Lucas laughs— lately, everything is a riot to him— and Buck swoops in to kiss him all over his face until they’re both breathless.

“We had to come home to our favorite little Valentine,” he beams between kisses as Lucas fights to catch his breath, his cheeks pink and his birthmark darkened the same way that Buck’s gets.

“Okay, enough!” Lucas giggles, an echo of words he’s heard them both use before, and Buck laughs like this is all even funnier than anything he or Eddie had been laughing at earlier tonight at the restaurant.

Eddie has to agree. “Come here, Valentine,” he says, holding his hands out to Lucas. “It’s your bedtime.”

“Dad,” Lucas says, sounding like Christopher in a way that breaks Eddie open a little. “I’m Lucas!”

Eddie smiles at him, then kisses his cheek. “Yes, you are, baby.”

A few minutes later— after fighting their way through brushing a two-year-old’s teeth after he’s been riled up thoroughly— they’re tucking him into bed. He begs for a book and then asks Buck to tell him about the monkeys again, and it takes them a good few minutes to decode exactly what he means by that without upsetting him, and then he attempts to bargain for another story and settles for a goodnight wish instead— something that Buck had taken from Maddie and adapted.

Buck sits on the edge of his bed while Eddie kneels next to them and he turns his head on the pillow and contemplates what his goodnight wish will be.

“Love!” he says eventually, satisfied with this answer.

Bemused, Eddie sweeps his hand over his forehead and brushes his curls back. “What do you mean, mi sol?” he asks softly.

Lucas throws his arms big and wide, taking up his whole toddler bed. “My wish is love!” he says.

Buck and Eddie smile at each other.

“Like this?” Buck asks, then leans down and kisses him on his nose.

Beaming, Lucas nods his head, and Eddie has to swallow hard. Sometimes, like when he’s three drinks deep and starving and it’s Valentine’s Day and Buck is next to him, he looks at his life and cannot believe it belongs to him at all.

Sometimes he’s tucking his two-year-old into bed and he knows that his older son is out there living, being every bit as good and kind and wonderful as Eddie’d ever hoped he would be, and he’s here on the floor fighting back tears because he’s never loved anything as much as he loves this life with them.

“Love it is,” he settles on, and leans in and kisses Lucas’ little nose, too.

Soon, beneath the faint light of his star projector, Lucas is sound asleep. By the time Buck and Eddie get back to the pizza, it’s gone completely cold. Eddie settles against his husband on the couch and flips the lid open and reaches for it, anyway.

“Do you want me to heat it up?” Buck asks, amused, but Eddie just shrugs.

“You know,” he says around a bite of cold cheese. “I actually don’t care about that.”

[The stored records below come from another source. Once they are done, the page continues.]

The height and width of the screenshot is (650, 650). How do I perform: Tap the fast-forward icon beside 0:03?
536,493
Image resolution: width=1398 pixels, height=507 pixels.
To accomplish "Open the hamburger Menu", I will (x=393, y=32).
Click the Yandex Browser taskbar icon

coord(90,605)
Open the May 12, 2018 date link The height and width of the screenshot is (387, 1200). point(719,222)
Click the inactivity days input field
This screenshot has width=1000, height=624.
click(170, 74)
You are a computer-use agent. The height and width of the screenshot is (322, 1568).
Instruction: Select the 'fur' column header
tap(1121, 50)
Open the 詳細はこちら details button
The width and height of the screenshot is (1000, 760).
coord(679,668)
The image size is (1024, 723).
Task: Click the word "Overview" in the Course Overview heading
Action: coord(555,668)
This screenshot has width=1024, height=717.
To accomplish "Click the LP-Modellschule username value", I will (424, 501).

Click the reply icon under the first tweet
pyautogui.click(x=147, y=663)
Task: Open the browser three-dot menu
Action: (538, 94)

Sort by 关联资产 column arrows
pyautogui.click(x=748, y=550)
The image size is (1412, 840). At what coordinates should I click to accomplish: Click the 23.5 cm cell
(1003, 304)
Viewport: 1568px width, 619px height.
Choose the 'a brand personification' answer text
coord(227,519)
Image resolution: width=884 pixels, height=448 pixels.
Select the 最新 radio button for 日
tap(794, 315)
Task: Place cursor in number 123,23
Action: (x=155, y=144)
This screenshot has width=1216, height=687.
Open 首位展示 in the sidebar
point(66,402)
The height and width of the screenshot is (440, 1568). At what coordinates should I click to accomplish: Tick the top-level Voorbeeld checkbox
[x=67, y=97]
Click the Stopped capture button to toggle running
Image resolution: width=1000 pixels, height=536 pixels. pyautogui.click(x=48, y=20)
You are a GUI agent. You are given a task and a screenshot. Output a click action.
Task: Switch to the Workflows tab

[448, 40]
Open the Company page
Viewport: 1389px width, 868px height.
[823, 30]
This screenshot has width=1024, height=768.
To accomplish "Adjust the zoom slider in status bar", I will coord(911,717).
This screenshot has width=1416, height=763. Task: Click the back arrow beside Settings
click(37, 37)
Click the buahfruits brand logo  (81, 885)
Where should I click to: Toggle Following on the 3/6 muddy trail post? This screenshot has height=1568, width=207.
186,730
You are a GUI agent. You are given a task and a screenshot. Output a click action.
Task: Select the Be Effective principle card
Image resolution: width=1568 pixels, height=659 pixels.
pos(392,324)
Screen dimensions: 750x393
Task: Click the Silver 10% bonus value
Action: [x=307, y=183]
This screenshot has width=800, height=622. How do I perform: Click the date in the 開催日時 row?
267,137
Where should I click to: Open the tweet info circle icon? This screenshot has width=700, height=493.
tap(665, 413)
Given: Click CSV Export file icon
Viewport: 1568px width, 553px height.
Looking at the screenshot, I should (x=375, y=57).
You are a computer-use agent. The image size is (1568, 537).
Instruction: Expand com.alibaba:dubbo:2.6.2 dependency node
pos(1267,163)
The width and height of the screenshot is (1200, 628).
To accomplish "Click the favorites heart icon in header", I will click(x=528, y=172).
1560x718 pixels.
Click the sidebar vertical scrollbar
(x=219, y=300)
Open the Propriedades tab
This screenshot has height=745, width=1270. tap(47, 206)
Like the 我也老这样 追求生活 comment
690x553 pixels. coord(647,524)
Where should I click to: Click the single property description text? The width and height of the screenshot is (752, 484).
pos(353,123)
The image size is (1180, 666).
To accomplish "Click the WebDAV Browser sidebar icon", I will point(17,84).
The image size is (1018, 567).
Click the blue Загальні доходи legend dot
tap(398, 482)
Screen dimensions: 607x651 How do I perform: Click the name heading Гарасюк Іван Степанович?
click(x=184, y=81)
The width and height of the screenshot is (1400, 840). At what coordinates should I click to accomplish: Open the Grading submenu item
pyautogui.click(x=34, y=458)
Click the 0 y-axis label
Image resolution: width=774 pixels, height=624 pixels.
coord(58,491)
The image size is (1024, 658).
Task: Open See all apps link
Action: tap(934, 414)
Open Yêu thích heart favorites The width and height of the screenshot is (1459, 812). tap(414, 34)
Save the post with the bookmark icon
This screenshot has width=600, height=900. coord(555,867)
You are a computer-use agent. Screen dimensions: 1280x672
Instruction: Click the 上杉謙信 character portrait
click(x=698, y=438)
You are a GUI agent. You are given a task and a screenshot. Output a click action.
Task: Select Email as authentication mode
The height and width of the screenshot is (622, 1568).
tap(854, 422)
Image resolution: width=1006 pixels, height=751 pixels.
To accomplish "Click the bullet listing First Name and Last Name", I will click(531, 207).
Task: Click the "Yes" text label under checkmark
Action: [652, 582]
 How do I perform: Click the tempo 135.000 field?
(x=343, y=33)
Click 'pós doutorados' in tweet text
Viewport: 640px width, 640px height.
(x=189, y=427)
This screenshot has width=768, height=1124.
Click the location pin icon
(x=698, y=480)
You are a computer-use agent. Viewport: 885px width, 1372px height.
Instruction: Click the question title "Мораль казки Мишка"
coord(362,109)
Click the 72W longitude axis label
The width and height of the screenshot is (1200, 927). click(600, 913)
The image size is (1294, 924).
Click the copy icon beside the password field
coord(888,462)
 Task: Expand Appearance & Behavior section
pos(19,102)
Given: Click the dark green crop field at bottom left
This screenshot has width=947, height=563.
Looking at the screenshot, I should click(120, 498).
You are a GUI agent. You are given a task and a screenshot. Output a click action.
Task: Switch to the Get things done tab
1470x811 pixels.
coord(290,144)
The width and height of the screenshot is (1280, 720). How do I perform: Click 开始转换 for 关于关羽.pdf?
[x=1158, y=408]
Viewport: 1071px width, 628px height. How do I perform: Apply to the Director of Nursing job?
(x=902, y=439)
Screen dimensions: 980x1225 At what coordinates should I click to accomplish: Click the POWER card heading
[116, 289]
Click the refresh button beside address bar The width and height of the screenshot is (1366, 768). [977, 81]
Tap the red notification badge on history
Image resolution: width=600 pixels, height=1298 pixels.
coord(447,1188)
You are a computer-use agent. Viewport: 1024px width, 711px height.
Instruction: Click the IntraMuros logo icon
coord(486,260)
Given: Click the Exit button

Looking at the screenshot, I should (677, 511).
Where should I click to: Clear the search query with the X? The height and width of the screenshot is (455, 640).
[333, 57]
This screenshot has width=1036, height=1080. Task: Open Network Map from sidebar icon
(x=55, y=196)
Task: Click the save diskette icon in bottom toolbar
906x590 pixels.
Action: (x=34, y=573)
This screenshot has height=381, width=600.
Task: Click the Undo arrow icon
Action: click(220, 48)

Buck smiles, his tenderest, softest Eddie smile. “No?” he asks.

“No,” Eddie answers, and leans up to kiss him, tasting like cold pizza.

“Yeah,” Buck grins when they break apart, then reaches for a slice of his own. “Me, either.”

Eddie laughs then, and Buck follows, and neither of them know what they’re laughing at until it’s gone quiet and their faces are pressed close together, so close that the features Eddie knows by heart are blurry. Buck is warm, and Eddie doesn’t need to see him to know exactly what he looks like.

“Happy Valentine’s Day,” Buck whispers.

In response, Eddie grasps him by his stubbled jaw and kisses him deeply. And love abounds and abounds.